- _YOUR OBJECTIVE_: After locating the line with "How do I perform: Click the Transformation" in the entries below, output it and each following line up to and including the line with "Viewport: 440px width, 256px height.", exactly and without pictures.

- _RECORDS FOR PROCESSING_:
==============================
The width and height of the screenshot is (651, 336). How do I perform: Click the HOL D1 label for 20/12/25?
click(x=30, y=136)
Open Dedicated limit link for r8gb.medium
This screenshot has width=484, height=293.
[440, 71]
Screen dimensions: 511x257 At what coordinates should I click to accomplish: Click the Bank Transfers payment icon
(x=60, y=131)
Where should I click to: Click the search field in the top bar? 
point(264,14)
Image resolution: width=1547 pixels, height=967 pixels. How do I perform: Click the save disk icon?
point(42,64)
==============================
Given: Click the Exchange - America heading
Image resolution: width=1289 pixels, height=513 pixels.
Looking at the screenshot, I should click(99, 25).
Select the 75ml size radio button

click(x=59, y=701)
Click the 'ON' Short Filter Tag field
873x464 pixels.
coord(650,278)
==============================
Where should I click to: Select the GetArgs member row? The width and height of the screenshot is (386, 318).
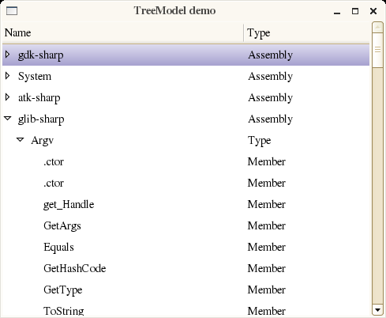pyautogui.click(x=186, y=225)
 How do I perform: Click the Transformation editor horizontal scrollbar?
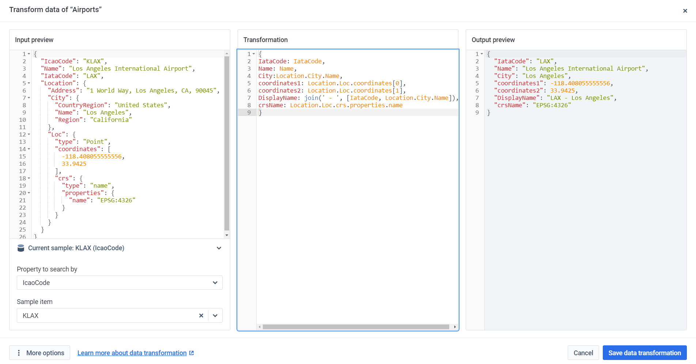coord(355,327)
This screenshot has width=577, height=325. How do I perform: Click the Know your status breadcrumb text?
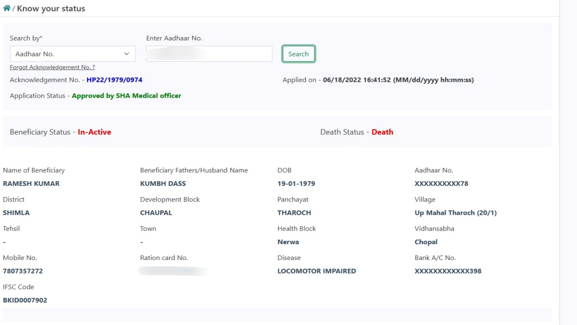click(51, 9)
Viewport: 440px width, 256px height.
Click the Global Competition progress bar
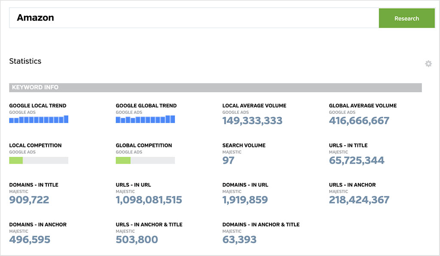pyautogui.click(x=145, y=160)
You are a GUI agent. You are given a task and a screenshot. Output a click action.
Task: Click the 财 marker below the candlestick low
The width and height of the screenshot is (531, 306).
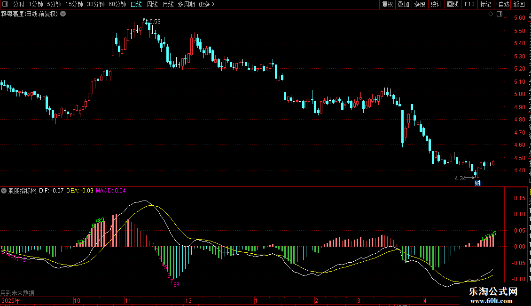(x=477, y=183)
==============================
- _SOLVED PROBLEM_:
 How do I perform: Click the Transformation editor horizontal scrollbar?
coord(355,327)
This screenshot has width=577, height=325. How do I perform: Click the Know your status breadcrumb text?
click(51, 9)
Viewport: 440px width, 256px height.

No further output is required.